GOAL :: Arrange the lines below as a Markdown table with the columns "Number" and "Text", giving each line its row number and omitting blank lines. Begin at the line that contains "You are a GUI" and stop after the line that contains "tap(1285, 25)", and include no other lines.

DATA LISTING ::
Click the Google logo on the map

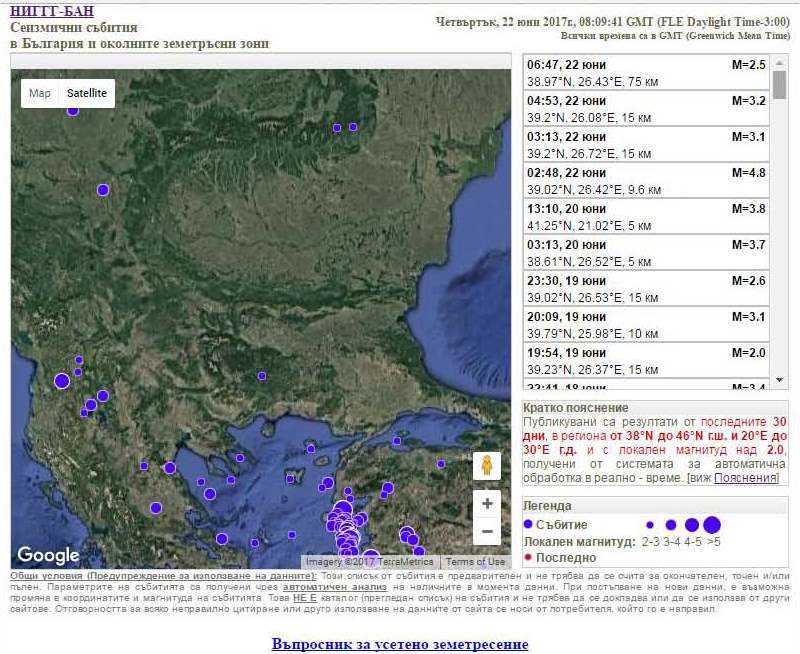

==

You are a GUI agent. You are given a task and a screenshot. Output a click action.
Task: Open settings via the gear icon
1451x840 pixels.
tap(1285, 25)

==

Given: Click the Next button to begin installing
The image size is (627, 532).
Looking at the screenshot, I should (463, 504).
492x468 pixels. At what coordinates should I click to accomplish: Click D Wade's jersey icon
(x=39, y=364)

SOLUTION TO THIS TASK ::
| Number | Text |
|---|---|
| 1 | You are a GUI agent. You are given a task and a screenshot. Output a click action. |
| 2 | Task: Open settings via the gear icon |
| 3 | 1451x840 pixels. |
| 4 | tap(1285, 25) |